The first line of medications prescribed by doctors is tetracycline antibiotics such as tetracycline, doxycycline and minocycline and topical antibiotics such as metronidazole. They relieve pustules, papules, inflammation and redness to some extent. Topical azelaic acid like Skinoren or Finacea is helpful in reducing inflammatory lesions, papules and bumps. Use of peels containing alpha-hydroxy acid may relieve redness due to irritation and pustules and papules associated with rosacea skin condition.

Oral antibiotics may be helpful in relieving symptoms associated with ocular rosacea. If pustules and papules continue to persist, isotretinoin may be prescribed by doctors. Though it has a number of side effects, it is found to be effective against phymatous rosacea and papulopustular in low dosages.

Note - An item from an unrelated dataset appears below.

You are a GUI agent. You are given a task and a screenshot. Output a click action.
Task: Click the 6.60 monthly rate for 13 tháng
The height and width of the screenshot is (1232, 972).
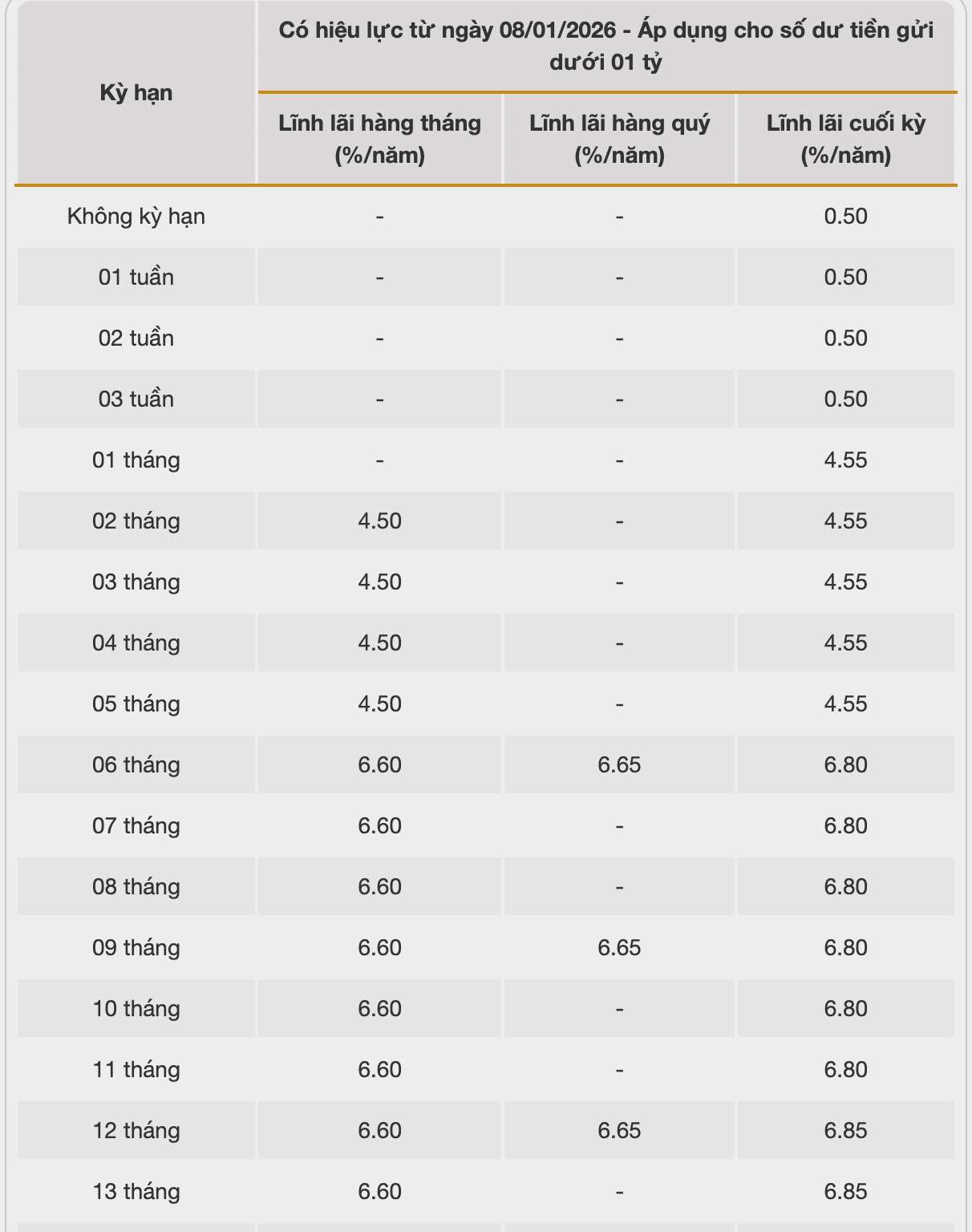pos(379,1192)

People who are suffering from underlying allergies that respond strongly to food containing histamines in high levels may benefit from oral antihistamines especially form a reduction in flushing symptoms. Mirtazapine is another medication that may be prescribed by doctors to people with facial burning and flushing.

Laser treatments for rosacea skin condition include the use of dermatological vascular laser and intense pulsed light machines. They are particularly effective in treating skin erythema. Redness may altogether be eliminated with sufficient number of treatment sessions. Additional periodic treatments may be required in order to remove nee capillaries that may be formed in the course of time. CO2 lasers are used to get rid of excess tissue that phymatous rosacea causes to form. Low level light therapies are used in the treatment of rosacea.

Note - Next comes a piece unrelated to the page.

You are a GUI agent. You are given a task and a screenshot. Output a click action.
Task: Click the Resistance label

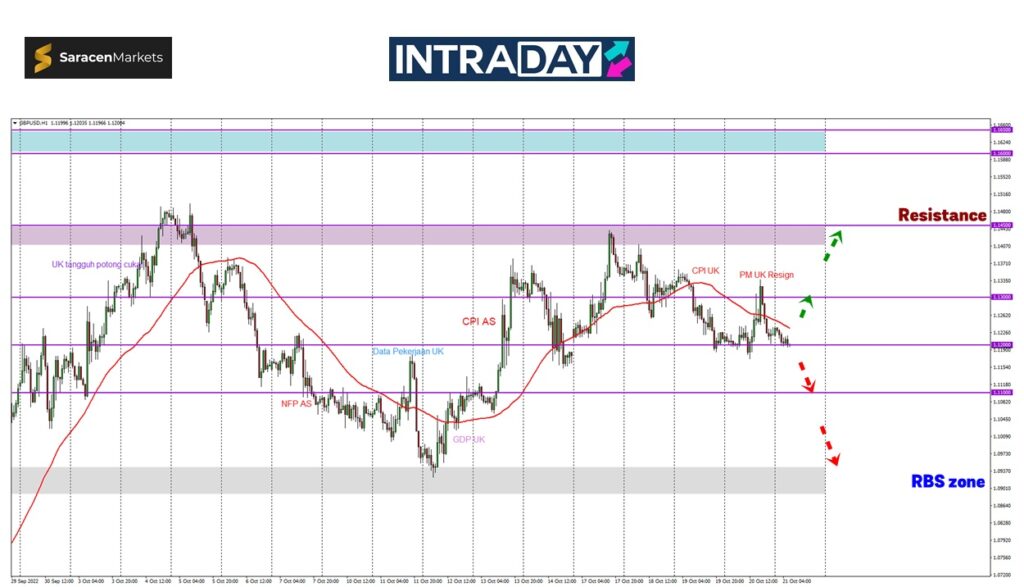coord(941,215)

In conclusion, avoidance of triggers can help a great deal in the onset of rosacea. However, avoidance alone will not be sufficient to cause remission. It may be very helpful for mild cases of rosacea. As sunlight often triggers rosacea, it is better to avoid excessive exposure to sun. Some people with rosacea may benefit from using a sunscreen on a daily basis. Emotional stress is also seen to trigger rosacea. People who frequently get eyelid infections must cleanse the eyelid using an over-the-counter cleaner or diluted baby shampoo every day and apply warm compress several times a day. It has also been observed that some people respond positively to topical application of sandalwood oil, especially in terms of reduction in erythema and pustules.